Source passage:
The contrast in attitudes towards DDR doping days and pro cycling’s leaden years is striking. The book mentions how many doped ex-athletes from the DDR get moral and financial support today. Pro cycling also had endemic doping but once entangled by Operation Puerto – the final verdict would take years – Ullrich never raced again and became a pariah. Now the two systems are different in obvious ways that a book review doesn’t need to cover, readers can reflect on this.
In a podcast episode Friebe mentions that Lance Armstrong looms large in this book and and prior to reading this was a concern, especially if the publishers wanted him to be crowbarred into the story because of his celebrity. It’s handled reassuringly well, it’s not Ullrich via a Texan prism. He’s one of several to talk about his time and there’s plenty from others like Rudy Pevenage, Jörg Jaksche or Rölf Aldag too but given the rivalry for years, featuring Armstrong makes sense. Ullrich himself isn’t interviewed but that might not be any loss, one of the reasons for his troubles with the media over the years stems from him just not being that articulate in set-piece interviews.
At times written in the first person where Friebe explains his research and travels to compile this biography, there’s a sensitivity towards Ullrich throughout, the author can be judgemental about the system but not the subject. All these years later Ullrich seems to be a kid from Rostock who wasn’t ready to handle what would follow; at one point he’s at the Sydney Olympics in 2000 with the German team and at ease in this institutional get-up rather than the garish world of pro cycling, the Telekom team and public celebrity. Whether through early problems like weight gain or the deep personal problems of recent years, at times there’s a temptation as a reader to place Ullrich onto an imaginary psychologist’s couch and diagnose his issues through the pages, especially as the intensity of the book seems to grow with recent events where Ullrich goes from trying to win a bicycle race to coping with life. Friebe sensibly avoids this diagnosis, there’s sympathy but no solutions as the book sets out the struggles with addiction and mental health. There was a point towards the end of the book when I could feel the weight of pages on the left of the hardback spine and how I almost didn’t want to turn further, as if to leave some kind of future ahead.
The Verdict
An engaging and gripping read. Sport is about the celebration of victory but the losers can supply more compelling stories. The rise and demise of Armstrong has been told many times over, Jan Ullrich’s story less so, particularly in English and the author with his language skills and Berlin residency is the perfect writer. This book tells a story of Ullrich with themed chapters that are well-researched and written with polish as they blend the micro with the macro, from details on winter weight gain, to new light about blood doping practices all the way to to placing Ullrich’s life with the social context of German reunification and this breadth makes it one of the best cycling biographies of recent years.
- It’s published by Pan MacMillan and available in hardback, ebook and an audio version
More book reviews at inrng.com/books
I guess I’d need to read it but frankly from what inrng reports the focus on DDR doping and so on looks laughable at best, especially when speaking of a prominent Telekom athlete.

Saved data entries
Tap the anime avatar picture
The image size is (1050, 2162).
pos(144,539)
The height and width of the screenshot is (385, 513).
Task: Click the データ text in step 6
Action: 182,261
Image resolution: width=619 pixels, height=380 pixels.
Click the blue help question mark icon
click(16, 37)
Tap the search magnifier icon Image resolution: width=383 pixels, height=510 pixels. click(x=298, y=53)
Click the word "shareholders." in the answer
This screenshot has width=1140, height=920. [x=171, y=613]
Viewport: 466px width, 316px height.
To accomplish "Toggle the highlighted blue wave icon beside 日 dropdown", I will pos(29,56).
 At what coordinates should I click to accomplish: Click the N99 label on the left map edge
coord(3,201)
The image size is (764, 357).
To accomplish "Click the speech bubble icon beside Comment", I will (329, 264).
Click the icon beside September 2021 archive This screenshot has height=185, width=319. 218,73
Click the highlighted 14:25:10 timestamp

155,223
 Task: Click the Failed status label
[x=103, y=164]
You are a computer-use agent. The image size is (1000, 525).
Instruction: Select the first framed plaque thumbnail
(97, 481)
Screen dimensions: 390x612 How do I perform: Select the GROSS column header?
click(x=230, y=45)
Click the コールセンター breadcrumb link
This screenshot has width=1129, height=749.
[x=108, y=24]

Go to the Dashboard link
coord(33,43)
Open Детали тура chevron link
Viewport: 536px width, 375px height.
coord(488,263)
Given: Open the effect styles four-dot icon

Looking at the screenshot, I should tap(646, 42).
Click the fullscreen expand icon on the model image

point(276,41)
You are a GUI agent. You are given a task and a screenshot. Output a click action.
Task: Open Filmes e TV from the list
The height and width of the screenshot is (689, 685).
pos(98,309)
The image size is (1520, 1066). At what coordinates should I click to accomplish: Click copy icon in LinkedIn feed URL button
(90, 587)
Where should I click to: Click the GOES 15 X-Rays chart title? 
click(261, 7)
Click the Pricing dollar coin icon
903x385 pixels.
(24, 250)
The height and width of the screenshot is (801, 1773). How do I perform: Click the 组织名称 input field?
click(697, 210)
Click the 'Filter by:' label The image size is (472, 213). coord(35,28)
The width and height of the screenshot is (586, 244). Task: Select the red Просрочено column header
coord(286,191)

Your instructions: Decide whether each statement agrees with the book review, giving yes or no and quoting the review's deciding words: 1. Ullrich was interviewed for the book. 2. The book comes in an audio version. 3. Friebe offers a diagnosis of Ullrich's issues.

Answer to this problem:
1. No: "Ullrich himself isn’t interviewed"
2. Yes: "available in hardback, ebook and an audio version"
3. No: "Friebe sensibly avoids this diagnosis"